A class increase could put an LPFM station into a situation where they will become §73.807 short spaced and unable to move in certain directions.  The class and eventual power increase will also raise the noise floor around the station thus meaning the LPFM is likely to experience increased interference in some of or in all the areas served by the LPFM station. 

This will also increase the possibility of an LPFM station causing interfernce under §73.809 of the rules which could result in displacement.  This is most likely to happen where an LPFM is currently short spaced to a subsequently authorized full service FM station and that station increases class thus resulting in the interfering contour of the LPFM station overlapping with the 70 dBu city grade contour of the upgrading full-service FM station.  If the full-service station complains of interference in this case, it is considered actionable and will result in a request by the FCC to shut down within 3 hours.

NAB and iHeart Media opposes the §73.215 aspect of this inquiry because they know that it will hurt the FM translators even worse than it will impact LPFM.  

REC also fully opposes the change to the §73.215 rules on the grounds of increased interference to LPFM and FM translator stations (including the new cross-service translators) and we would question whether increasing class on higher powered FM stations meets the 47 USC §307(b) mandate of a fair, efficent and equitable distribution of radio services. 

How does the LCRA play into the §73.215 proposal?
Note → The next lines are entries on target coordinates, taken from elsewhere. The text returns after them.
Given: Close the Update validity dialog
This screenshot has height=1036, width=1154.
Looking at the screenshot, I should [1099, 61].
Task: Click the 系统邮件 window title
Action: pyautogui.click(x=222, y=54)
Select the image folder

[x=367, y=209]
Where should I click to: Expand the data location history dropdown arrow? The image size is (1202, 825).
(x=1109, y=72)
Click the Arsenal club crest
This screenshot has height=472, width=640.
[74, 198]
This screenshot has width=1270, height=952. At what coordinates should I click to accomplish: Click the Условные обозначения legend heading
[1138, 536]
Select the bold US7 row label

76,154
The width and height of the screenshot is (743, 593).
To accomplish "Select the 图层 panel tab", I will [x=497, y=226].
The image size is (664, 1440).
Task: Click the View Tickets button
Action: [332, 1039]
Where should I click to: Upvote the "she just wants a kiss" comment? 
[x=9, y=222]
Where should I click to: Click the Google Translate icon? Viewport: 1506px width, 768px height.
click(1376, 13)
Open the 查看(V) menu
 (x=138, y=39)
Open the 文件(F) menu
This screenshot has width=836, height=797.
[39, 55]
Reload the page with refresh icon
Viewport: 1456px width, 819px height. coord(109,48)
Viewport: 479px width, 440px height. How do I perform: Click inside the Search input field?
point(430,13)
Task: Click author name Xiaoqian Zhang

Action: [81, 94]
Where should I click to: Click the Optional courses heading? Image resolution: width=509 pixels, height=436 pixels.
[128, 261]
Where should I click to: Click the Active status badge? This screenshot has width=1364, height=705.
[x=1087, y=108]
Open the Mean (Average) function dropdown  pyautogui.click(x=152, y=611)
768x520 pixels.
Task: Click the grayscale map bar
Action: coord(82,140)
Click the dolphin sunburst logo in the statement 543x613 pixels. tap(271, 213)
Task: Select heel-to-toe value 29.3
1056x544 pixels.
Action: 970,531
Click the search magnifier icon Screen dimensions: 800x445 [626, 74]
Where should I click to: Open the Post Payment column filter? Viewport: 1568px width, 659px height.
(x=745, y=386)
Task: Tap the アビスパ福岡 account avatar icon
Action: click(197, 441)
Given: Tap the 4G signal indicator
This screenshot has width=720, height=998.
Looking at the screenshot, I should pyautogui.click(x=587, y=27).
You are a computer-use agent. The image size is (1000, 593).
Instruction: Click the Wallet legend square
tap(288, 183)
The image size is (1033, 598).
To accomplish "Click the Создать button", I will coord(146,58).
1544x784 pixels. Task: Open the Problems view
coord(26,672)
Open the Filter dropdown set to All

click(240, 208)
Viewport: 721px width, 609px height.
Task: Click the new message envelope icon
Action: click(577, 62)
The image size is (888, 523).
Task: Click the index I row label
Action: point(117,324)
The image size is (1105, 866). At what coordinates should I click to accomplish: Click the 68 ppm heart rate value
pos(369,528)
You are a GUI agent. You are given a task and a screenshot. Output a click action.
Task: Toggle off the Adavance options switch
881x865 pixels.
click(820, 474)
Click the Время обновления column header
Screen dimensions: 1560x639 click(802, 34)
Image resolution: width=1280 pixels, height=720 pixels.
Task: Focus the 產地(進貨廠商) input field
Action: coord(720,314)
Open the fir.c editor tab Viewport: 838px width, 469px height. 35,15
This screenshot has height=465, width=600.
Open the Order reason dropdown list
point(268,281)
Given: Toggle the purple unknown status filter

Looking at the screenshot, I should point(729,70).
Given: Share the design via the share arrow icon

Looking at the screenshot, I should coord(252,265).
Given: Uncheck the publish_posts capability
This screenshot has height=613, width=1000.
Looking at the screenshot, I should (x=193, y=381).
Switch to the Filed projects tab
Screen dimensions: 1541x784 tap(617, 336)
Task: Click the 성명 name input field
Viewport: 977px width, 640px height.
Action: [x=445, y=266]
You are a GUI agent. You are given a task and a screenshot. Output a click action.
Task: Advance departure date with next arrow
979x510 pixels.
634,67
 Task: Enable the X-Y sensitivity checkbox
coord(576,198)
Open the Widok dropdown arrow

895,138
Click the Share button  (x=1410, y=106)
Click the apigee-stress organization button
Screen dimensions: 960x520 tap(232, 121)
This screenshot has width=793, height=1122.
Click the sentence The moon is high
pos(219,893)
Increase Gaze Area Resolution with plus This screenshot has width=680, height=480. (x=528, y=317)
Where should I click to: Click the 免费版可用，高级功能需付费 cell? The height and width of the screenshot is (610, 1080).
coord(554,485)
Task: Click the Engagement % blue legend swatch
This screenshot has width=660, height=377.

We do note that it is very likely that the comments that will come from some with cross-service (AM) translators will advocate that their specific translators be protected from upgraded stations using the new §73.215 criteria thus suggesting a "primary" or "protected" status for specific types of translators.  Any atttempt to change the status of specific types of FM translators (or all FM translators) would be direct contravention of Section 5(3) of the LCRA (the "equal in status" clause).   The FCC has already suggested in the Notice of Inquiry that they may be reluctant to adopt any proposal that would have a significantly negative impact on FM translators and LPFM stations. 

We must fight the §73.215 aspect of this Notice of Inquiry.